-- Exercise input follows --

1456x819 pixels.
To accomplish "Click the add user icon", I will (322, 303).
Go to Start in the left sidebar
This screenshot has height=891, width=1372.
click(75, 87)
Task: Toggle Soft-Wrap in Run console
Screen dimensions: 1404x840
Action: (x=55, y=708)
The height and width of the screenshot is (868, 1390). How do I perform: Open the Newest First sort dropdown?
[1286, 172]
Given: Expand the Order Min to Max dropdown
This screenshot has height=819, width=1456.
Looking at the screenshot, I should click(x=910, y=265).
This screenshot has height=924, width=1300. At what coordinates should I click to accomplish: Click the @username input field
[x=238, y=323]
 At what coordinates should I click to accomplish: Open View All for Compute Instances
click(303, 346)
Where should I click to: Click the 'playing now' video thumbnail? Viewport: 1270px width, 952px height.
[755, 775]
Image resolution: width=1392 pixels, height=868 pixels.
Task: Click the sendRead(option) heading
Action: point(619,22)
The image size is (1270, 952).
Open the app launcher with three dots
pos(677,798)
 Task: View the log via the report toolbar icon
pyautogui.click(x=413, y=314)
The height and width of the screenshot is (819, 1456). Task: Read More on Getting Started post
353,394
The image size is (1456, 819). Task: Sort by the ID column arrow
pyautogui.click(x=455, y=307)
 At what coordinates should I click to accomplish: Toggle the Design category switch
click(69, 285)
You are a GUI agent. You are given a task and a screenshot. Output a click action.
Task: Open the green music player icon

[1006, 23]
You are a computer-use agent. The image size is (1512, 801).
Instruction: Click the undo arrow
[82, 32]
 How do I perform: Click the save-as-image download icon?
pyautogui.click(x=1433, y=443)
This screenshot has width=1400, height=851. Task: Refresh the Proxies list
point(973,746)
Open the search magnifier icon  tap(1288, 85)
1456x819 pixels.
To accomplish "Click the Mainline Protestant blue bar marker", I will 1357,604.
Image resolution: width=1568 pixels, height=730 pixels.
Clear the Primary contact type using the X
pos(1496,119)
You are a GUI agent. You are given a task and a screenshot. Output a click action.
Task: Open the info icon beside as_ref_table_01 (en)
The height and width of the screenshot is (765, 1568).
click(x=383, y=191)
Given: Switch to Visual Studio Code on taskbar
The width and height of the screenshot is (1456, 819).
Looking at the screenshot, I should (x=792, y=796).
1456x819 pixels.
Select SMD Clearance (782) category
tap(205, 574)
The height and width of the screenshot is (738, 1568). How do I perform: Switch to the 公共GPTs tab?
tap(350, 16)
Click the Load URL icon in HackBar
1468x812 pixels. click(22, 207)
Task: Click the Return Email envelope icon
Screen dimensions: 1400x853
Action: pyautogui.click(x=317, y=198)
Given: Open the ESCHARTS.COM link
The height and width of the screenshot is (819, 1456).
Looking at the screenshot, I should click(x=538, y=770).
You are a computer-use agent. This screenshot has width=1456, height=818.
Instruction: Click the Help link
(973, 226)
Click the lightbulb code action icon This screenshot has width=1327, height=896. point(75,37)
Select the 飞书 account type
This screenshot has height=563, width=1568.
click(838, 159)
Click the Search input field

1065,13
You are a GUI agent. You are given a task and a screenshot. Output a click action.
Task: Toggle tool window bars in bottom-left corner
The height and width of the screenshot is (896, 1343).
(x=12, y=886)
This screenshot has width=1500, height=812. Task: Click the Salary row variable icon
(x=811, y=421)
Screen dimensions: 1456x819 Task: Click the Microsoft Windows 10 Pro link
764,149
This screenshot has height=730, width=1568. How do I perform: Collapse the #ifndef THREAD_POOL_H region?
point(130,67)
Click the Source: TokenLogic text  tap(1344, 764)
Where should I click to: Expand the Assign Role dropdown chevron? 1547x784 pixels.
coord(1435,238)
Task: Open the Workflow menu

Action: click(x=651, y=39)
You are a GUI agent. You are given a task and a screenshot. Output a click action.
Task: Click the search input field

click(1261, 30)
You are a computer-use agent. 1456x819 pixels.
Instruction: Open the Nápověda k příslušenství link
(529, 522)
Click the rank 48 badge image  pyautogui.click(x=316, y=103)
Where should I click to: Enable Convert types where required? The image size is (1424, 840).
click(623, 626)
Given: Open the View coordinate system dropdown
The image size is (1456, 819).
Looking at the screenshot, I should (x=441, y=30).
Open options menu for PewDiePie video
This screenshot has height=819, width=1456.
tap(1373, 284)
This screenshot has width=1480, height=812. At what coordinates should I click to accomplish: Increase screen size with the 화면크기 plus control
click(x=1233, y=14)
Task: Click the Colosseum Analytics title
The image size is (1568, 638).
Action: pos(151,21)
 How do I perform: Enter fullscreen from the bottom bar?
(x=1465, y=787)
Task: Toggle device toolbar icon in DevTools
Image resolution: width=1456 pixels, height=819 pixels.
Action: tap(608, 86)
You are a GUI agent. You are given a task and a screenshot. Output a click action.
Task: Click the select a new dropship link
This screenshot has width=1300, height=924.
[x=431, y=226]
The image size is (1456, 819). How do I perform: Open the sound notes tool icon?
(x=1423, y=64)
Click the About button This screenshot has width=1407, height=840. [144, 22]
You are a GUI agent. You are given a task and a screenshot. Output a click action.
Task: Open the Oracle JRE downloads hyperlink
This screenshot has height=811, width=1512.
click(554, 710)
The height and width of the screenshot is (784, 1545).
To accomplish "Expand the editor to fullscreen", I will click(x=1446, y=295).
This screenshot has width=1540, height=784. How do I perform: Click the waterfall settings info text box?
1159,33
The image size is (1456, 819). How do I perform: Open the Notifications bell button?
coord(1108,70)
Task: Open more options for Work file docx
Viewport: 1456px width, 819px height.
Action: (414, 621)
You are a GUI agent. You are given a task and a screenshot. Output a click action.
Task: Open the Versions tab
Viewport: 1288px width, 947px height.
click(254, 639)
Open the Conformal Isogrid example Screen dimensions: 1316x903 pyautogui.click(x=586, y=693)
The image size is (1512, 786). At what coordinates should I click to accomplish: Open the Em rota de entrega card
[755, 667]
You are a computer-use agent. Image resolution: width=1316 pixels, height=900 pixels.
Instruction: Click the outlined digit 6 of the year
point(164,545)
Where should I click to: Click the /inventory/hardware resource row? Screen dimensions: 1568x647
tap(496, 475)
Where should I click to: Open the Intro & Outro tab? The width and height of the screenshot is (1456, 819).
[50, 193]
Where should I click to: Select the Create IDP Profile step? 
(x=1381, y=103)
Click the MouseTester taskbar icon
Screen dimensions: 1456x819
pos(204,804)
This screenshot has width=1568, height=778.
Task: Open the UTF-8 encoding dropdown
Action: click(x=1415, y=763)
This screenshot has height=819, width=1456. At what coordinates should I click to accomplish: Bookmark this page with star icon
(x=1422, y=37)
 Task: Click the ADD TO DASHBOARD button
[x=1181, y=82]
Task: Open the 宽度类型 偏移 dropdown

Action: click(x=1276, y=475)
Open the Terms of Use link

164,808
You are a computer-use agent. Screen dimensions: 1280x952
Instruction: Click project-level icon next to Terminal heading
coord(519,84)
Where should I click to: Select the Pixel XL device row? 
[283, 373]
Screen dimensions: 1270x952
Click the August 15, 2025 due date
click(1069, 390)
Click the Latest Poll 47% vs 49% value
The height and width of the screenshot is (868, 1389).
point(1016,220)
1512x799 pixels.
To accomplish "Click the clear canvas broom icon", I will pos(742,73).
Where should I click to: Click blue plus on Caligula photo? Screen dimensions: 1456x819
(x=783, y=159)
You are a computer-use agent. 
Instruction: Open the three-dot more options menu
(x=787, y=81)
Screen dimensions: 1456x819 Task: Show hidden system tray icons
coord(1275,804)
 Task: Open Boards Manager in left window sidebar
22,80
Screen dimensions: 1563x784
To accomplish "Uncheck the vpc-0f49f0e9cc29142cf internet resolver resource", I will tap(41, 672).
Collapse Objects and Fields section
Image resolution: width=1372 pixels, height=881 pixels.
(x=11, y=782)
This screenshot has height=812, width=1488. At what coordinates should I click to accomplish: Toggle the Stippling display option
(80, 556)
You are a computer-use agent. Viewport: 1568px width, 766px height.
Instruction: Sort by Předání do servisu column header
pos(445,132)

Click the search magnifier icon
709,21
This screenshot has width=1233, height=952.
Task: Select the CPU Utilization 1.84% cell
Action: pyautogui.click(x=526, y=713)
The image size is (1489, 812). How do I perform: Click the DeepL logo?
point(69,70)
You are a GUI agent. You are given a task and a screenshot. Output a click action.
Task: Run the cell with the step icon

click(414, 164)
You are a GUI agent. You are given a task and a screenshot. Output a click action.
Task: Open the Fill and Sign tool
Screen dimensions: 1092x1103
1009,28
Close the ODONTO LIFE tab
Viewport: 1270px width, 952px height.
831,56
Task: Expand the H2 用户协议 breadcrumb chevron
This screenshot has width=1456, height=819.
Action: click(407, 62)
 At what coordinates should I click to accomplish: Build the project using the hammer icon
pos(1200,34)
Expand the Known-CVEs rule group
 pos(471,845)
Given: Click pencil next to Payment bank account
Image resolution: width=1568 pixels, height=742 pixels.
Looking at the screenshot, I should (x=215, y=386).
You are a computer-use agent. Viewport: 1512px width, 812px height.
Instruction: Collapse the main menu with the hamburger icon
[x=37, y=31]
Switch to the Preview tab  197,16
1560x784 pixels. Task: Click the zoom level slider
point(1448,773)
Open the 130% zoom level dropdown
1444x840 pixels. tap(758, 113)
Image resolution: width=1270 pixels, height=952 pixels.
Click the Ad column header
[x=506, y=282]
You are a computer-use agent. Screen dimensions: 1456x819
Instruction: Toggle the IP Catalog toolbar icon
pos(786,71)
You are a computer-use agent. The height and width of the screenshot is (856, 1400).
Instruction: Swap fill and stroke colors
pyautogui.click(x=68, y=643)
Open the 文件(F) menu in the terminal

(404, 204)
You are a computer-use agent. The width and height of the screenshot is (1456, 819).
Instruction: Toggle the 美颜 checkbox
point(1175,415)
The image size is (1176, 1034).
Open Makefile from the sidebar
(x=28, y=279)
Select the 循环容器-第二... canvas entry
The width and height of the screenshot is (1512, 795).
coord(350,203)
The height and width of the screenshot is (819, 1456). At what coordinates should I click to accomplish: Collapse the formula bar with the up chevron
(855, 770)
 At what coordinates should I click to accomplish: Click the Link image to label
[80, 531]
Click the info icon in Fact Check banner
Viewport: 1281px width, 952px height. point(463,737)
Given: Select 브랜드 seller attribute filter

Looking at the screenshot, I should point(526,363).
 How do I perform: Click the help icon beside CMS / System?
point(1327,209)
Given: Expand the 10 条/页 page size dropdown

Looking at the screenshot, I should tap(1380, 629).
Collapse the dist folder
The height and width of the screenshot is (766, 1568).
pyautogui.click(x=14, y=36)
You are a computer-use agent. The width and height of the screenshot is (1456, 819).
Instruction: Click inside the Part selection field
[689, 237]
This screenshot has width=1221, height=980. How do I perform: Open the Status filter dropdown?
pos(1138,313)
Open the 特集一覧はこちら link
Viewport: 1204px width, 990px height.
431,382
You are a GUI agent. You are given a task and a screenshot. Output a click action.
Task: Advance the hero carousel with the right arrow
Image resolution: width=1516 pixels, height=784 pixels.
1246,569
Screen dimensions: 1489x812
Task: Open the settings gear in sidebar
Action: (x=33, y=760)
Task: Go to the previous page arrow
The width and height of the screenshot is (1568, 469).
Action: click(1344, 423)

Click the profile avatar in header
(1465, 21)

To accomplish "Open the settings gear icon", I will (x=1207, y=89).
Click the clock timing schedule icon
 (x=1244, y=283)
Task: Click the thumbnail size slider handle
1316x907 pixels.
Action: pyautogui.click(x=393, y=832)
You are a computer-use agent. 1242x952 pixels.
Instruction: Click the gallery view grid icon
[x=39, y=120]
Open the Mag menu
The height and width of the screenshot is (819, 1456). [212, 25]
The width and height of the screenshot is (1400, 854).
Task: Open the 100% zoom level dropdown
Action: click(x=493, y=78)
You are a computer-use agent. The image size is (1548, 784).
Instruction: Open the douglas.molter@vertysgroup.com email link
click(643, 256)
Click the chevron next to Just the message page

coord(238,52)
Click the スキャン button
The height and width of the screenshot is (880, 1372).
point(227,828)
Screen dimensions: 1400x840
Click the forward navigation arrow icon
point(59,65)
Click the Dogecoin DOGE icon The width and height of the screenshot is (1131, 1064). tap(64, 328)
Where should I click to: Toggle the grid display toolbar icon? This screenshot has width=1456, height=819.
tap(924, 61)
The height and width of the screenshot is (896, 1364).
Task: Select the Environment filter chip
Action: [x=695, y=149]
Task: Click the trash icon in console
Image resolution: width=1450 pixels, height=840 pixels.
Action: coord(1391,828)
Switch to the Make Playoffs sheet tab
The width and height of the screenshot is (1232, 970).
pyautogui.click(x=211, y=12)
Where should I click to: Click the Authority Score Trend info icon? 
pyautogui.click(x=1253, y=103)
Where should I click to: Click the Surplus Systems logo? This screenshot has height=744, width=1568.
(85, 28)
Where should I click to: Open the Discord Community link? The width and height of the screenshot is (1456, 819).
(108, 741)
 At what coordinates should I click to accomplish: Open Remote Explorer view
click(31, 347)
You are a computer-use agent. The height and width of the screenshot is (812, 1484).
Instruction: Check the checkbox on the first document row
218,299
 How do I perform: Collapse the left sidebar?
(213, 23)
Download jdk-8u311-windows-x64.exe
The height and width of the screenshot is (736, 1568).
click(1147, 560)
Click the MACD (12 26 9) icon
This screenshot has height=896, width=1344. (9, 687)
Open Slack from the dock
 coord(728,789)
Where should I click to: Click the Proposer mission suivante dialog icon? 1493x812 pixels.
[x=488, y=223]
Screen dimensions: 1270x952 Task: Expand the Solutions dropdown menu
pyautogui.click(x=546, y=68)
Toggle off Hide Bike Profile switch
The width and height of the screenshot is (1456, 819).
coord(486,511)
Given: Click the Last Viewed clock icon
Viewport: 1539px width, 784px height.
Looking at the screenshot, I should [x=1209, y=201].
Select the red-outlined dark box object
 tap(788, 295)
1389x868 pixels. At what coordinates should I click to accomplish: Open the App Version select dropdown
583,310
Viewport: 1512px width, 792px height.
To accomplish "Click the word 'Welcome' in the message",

-- Exercise input concluded --

Report every line in the data above in which the word "console" appears.

> [Answer section]:
Task: Toggle Soft-Wrap in Run console
Task: Click the trash icon in console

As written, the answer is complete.